[Texto do exercício]:
################

A próxima parada da Dublin joyceana foi a Duke Street, do outro lado do Rio Liffey, perto da Trinity College, renomada faculdade fundada em 1592, pela rainha inglesa Elizabeth I. No caminho, grupos de leitores que, vestidos a caráter e com prazer estampado no rosto, paravam a cada esquina citada no livro para ler e compartilhar o trecho em questão. É uma festa, um carnaval à dublinense. Literário, mas em comunhão de todos com todos.
Em frente à Books Upstairs, na rua College Green, encontramos outro grupo paramentado e… não pode ser… ele morreu em 1941… Será que Joyce, que escreveu tanto sobre metempsicose no “Ulysses” migrou sua alma – e a sua aparência – para outra pessoa? “John”, chama um dos fotógrafos presentes, e ele atende. Ufa. Não é ele, não é James. Mas a semelhança é impressionante.
Seguimos em direção à Duke Street. É lá onde ficam tanto o pub Bailey, que não aparece no livro, mas que era frequentado por Joyce, quanto o pub David Byrne, onde Bloom come seu sanduíche de queijo com uma taça de Borgonha. A rua está lotada. Todos vestidos como personagens saídos das páginas da obra, todos lendo trechos, conversando, trocando impressões, experiências. Decidimos pelo Bailey, menos lotado, e optamos por um cardápio bem ulisseano: fígado e rim, com o vinho, para acompanhar.
Dentro do bar, interpretação de trechos do livro por um ator, que era acompanhado de um violinista, e muita conversa sobre outras trajetórias nesse Bloomsday. Pessoas que foram às Martello Towers, ou que visitaram o Prospect Cemetery. Gente que viajou o mundo apenas para ir a Dublin conhecer a cidade onde se passa o livro. Um grupo de pessoas que se sente parte de um clube, mas que não tem nada de exclusivo, nem chato. Pessoas que admiram a erudição de Joyce, e se divertem com o humor do escritor.
Com um convite para uma festa e informações sobre outros acontecimentos do Bloomsday, partimos do pub, dando uma passadinha no David Byrne, logo em frente, para o conhecer por dentro. Em seguida, fomos ao parque St. Stephen’s Green, onde uma maratona tentava abarcar toda a importância da obra. Assistimos a coros, grupos espanhóis interpretando o texto traduzido na língua materna de Molly Bloom, cantores a demonstrar seus talentos a capella, mini-óperas, e leituras e mais leituras e mais leituras de trechos diversos. Para terminar o dia, visitamos a biblioteca nacional da Irlanda que expunha um original do último capítulo de “Ulysses” e fazia interpretações da forma como Joyce o escreveu.

################

[Linhas fornecidas]:
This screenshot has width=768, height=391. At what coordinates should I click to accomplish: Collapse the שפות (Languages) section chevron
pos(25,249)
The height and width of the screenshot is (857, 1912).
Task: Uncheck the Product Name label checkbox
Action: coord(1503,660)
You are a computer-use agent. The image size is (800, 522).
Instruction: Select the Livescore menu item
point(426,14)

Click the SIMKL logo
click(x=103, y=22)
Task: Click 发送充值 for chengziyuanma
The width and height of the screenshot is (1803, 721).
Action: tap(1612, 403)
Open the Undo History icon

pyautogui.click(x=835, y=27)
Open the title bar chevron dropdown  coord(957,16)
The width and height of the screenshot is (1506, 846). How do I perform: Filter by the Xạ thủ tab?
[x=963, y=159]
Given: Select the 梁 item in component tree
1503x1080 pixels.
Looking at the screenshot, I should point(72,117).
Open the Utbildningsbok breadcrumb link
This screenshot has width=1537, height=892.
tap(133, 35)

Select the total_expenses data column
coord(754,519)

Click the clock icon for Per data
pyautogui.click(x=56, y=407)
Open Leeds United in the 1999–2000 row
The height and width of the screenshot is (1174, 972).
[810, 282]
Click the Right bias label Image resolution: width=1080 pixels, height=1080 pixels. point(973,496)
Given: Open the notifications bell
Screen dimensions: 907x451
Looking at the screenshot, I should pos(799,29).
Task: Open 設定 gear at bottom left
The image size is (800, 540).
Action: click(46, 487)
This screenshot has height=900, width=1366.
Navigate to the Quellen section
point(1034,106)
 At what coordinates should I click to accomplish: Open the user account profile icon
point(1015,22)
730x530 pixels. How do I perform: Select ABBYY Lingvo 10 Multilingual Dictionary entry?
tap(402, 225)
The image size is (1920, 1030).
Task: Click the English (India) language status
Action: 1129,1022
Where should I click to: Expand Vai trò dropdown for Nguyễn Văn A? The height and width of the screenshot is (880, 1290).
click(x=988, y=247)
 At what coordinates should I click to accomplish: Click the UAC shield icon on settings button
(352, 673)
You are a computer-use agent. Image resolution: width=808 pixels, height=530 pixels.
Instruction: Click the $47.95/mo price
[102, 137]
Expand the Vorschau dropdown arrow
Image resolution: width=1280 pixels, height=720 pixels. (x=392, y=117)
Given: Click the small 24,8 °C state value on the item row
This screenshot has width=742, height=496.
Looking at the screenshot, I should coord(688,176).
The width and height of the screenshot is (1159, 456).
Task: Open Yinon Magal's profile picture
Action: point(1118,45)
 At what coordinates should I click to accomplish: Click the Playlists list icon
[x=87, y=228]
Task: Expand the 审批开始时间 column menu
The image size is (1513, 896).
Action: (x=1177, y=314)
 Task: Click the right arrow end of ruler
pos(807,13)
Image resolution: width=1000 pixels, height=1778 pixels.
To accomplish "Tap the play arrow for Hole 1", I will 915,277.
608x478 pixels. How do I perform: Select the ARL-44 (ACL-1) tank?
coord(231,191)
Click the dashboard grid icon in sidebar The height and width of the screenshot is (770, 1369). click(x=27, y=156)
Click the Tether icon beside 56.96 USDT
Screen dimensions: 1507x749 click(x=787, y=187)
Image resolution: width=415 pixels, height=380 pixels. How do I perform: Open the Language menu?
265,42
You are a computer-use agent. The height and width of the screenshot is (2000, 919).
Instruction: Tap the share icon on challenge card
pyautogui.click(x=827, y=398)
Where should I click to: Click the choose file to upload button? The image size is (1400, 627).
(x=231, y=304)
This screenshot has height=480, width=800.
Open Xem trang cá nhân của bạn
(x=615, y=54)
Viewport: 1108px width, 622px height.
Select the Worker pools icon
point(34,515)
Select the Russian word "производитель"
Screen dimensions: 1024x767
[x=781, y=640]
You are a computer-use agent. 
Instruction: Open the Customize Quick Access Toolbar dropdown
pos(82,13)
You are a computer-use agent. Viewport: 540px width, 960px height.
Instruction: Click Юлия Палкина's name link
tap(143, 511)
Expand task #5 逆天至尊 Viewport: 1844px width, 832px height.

################

[Exercícios]:
**A)** Transcreva o trecho do texto sobre o Bloomsday em Dublin, começando em "A próxima parada" e terminando em "todos com todos.".
**B)** Dê continuidade ao texto sobre o Bloomsday em Dublin a partir da última frase apresentada.
Essas linhas foram tiradas de outra fonte.

[Respostas dos exercícios]:
**A)**
A próxima parada da Dublin joyceana foi a Duke Street, do outro lado do Rio Liffey, perto da Trinity College, renomada faculdade fundada em 1592, pela rainha inglesa Elizabeth I. No caminho, grupos de leitores que, vestidos a caráter e com prazer estampado no rosto, paravam a cada esquina citada no livro para ler e compartilhar o trecho em questão. É uma festa, um carnaval à dublinense. Literário, mas em comunhão de todos com todos.

**B)**
Após essa pequena odisseia, chegamos à conclusão de que feliz é a cidade que tem um dos escritores mais famosos do século 20 para promovê-la. Dublin, nomeada pela Unesco cidade da literatura, e berço de quatro prêmios Nobel do ramo, tenta retribuir a James Joyce as homenagens recebidas. Como se sabe, o autor que escreveu a maior parte de suas obras num autoexílio queria “criar uma imagem de Dublin tão completa que se a cidade desaparecesse repentinamente da Terrra, ela poderia ser reconstruída de seu livro”. Com “Ulysses”, ele fez seus leitores e admiradores reconstruírem não apenas o espaço físico, mas igualmente o tempo em que a história se passa. Em Dublin, no Bloomsday, realidade e ficção são uma só.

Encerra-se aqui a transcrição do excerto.